Il Senato potrà, quindi, essere un’istituzione forte e legittimata. Ed è bene che ci sia. L’eliminazione tout court dello stesso avrebbe sottratto equilibrio ai poteri dello Stato, e in particolare avrebbe privato il sistema di un soggetto istituzionale di controllo, di confronto e di armonizzazione. Sarà poi la cosiddetta “costituzione materiale” a definire quanto e in che modo questa potenzialità potrà esprimersi.
Nel complesso, il merito della riforma non contiene elementi tali da dover allarmare per il futuro della democrazia. Né contiene profili che contraddicano l’impianto fondamentale della Carta originaria. Anzi, per certi aspetti ne è anche sul piano “filosofico” la continuazione. Forse più calzanti sono le critiche di mettono in luce taluni limiti “tecnici” del nuovo impianto, che dovrà dimostrare di reggere alla prova, soprattutto per quanto riguarda l’azione legislativa sicuramente resa più complessa dalla differenziazione di funzioni fra Camera e Senato.
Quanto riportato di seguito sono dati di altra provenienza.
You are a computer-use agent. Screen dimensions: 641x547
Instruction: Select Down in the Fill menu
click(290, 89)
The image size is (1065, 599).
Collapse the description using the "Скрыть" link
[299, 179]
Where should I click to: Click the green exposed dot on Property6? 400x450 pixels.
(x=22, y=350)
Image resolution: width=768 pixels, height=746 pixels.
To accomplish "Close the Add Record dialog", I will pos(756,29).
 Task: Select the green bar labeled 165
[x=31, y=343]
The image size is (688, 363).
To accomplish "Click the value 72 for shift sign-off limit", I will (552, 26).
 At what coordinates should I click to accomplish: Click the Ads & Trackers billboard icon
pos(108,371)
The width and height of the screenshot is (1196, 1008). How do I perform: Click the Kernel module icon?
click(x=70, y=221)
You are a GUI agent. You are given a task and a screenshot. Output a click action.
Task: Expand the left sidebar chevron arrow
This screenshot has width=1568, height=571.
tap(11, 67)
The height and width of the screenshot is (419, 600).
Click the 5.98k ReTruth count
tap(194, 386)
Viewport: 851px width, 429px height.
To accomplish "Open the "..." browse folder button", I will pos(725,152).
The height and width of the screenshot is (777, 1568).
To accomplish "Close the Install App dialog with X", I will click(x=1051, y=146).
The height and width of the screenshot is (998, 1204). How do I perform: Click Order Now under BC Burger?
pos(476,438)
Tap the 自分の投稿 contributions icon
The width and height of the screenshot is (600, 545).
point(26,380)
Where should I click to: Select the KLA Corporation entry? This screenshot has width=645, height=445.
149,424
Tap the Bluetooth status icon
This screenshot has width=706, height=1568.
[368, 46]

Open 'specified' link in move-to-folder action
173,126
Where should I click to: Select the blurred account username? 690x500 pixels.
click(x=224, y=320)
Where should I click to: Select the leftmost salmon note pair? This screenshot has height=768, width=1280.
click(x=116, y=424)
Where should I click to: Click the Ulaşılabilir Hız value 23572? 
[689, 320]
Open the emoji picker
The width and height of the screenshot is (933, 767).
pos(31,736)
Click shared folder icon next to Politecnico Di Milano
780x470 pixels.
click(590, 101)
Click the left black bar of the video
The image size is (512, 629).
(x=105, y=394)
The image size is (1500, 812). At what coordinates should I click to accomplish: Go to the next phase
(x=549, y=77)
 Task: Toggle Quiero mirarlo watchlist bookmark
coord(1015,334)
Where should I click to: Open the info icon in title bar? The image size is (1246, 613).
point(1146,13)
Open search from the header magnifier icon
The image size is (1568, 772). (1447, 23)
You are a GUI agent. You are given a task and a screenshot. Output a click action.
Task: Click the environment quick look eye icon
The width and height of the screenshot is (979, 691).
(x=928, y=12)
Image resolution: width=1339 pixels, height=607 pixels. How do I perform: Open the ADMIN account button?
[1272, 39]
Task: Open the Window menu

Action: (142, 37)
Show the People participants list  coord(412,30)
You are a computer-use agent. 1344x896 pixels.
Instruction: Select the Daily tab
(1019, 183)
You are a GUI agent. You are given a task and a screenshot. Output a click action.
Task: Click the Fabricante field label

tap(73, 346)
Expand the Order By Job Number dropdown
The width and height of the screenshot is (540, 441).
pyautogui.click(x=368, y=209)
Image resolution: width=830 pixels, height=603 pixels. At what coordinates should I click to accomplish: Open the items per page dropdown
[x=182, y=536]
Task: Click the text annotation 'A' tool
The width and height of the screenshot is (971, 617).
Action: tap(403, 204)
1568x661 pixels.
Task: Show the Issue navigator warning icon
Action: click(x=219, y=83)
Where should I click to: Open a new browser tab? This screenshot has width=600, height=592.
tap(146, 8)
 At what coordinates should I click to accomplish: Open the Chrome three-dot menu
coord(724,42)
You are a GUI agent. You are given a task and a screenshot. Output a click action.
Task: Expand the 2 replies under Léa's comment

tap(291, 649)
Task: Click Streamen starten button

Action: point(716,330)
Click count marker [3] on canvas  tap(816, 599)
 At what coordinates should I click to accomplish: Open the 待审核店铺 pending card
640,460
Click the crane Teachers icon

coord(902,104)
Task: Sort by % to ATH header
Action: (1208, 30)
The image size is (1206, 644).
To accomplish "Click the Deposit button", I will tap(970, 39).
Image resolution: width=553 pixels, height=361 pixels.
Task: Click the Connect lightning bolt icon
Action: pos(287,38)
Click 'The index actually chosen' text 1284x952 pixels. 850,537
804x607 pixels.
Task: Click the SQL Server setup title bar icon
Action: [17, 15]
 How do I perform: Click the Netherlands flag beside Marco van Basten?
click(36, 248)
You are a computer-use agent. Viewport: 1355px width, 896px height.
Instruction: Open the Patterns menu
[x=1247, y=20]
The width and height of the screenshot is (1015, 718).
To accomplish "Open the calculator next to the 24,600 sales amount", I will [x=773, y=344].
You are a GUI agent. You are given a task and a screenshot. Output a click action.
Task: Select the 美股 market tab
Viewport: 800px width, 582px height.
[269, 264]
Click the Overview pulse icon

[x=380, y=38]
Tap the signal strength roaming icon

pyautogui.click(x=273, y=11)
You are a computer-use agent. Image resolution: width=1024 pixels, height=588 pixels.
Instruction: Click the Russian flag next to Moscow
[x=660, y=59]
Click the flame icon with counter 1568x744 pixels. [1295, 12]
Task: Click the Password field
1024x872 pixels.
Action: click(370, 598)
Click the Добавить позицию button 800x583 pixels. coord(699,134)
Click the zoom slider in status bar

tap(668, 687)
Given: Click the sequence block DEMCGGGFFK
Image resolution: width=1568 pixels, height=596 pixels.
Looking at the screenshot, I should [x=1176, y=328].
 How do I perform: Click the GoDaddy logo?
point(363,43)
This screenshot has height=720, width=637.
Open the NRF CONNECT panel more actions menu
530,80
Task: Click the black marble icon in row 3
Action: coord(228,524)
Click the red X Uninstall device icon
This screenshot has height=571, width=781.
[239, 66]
Sarebbe però sbagliato concentrarsi solo sul merito della riforma. La stessa porta con sé in realtà stringenti motivi di interesse politico. In particolare occorre chiedersi se le conseguenze politiche del referendum confermativo non siano più gravi e più pesanti delle implicazioni istituzionali della riforma stessa. Le ultime elezioni amministrative dimostrano che la sconfitta del Partito Democratico non apre le porte a sinistra, ma le apre a destra o in direzione dell’antipolitica, e cioè verso due mondi che hanno, sì, modelli di riferimento istituzionali per così dire eversivi: la destra, un modello presidenziale; i movimenti, un modello per così dire plebiscitario. Per questo valorizzare la riforma in atto significa essere quanto più vicini oggi è possibile a una continuità con lo spirito costituente, ma al tempo stesso aderenti a una richiesta di riforma della politica che viene dai cittadini.


Mario Chiesa - 2016-06-15
Ottima riflessione che condivido in pieno. Ma intervengo per segnalarne un aspetto, che dovrebbe essere sempre tenuto presente: la riforma costituzionale non è una esercitazione universitaria di diritto costituzionale, ma un atto politico (anche la Costituzione fu un atto politico) e come tale va valutato, nella concreta situazione politica attuale.